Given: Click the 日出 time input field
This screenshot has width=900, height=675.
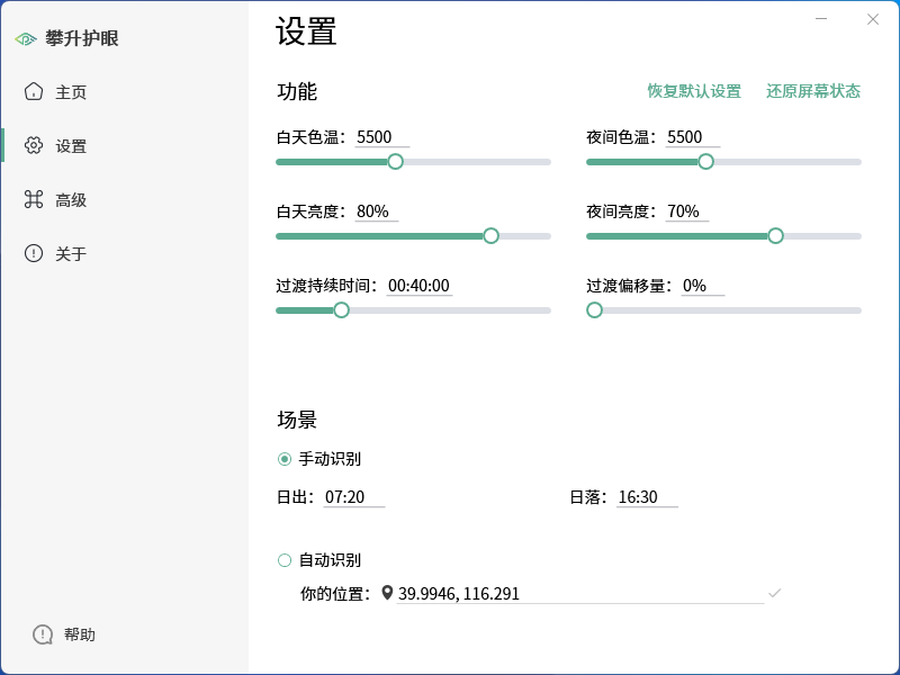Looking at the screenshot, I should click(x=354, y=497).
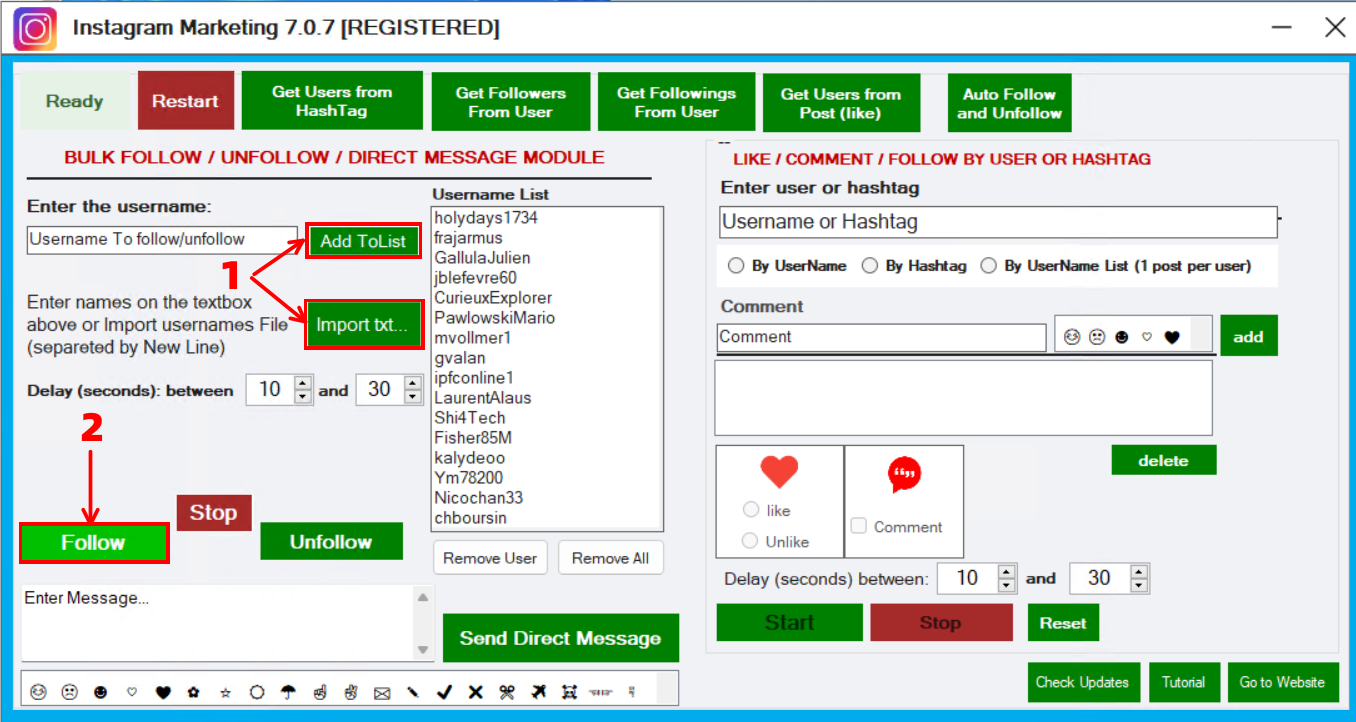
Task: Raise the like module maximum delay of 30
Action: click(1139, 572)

+ + + +

**PROBLEM:** Everything in the entries above should be printed again exactly, apart from the pictures.

**EXPECTED OUTPUT:**
Given: Click the 日出 time input field
This screenshot has width=900, height=675.
Looking at the screenshot, I should click(x=354, y=497).
Task: Raise the like module maximum delay of 30
Action: click(1139, 572)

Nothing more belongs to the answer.